Register the TLSRoute definition in the Kubernetes cluster before creating TLSRoute objects.

!!! info "Declaring TCPRoute"

```yaml
kind: TLSRoute
apiVersion: networking.x-k8s.io/v1alpha1
metadata:
  name: tls-app-1
  namespace: default
  labels:                                   # [1]
    app: tls-app-1
spec:
  rules:                                    # [2]
    - forwardTo:                            # [3]
        - serviceName: whoamitcp            # [4]
          weight: 1                         # [5]
          port: 8080                        # [6]
        - backendRef:                       # [7]

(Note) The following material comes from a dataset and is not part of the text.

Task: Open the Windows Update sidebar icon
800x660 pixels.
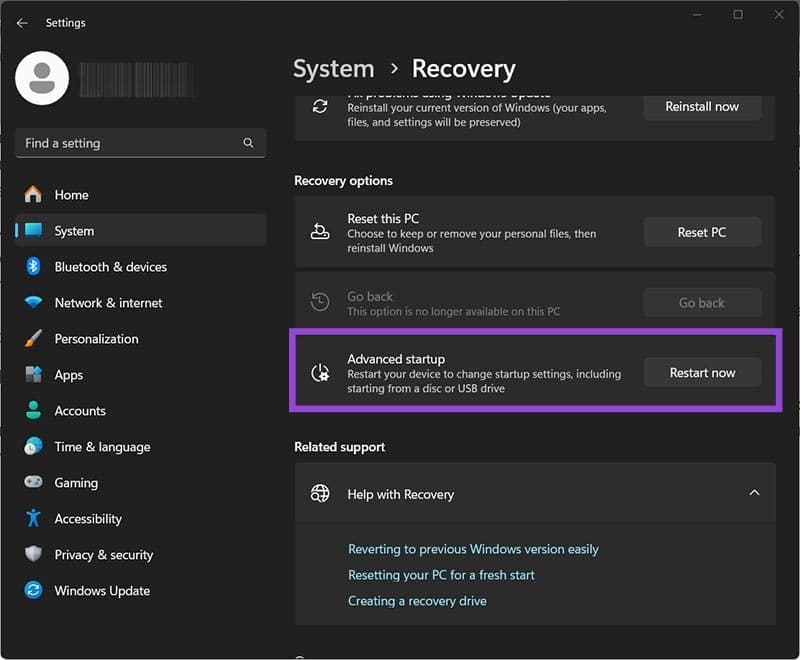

            group: traefik.containo.us      # [8]
            kind: TraefikService            # [9]
            name: api@internal              # [10]
```
Ref Attribute Description
[1] labels Labels to match with the Gateway labelselector.
[2] rules Rules are a list of TCP matchers and actions.
[3] forwardTo The upstream target(s) where the request should be sent.
[4] serviceName The name of the referent service.
[5] weight The proportion of traffic forwarded to a targetRef, computed as weight/(sum of all weights in targetRefs).
[6] port The port of the referent service.
[7] backendRef The BackendRef is a reference to a backend (API object within a known namespace) to forward matched requests to. If both BackendRef and ServiceName are specified, ServiceName will be given precedence. Only TraefikService is supported.
[8] group Group is the group of the referent. Only traefik.containo.us value is supported.
[9] kind Kind is kind of the referent. Only TraefikService value is supported.
[10] name Name is the name of the referent.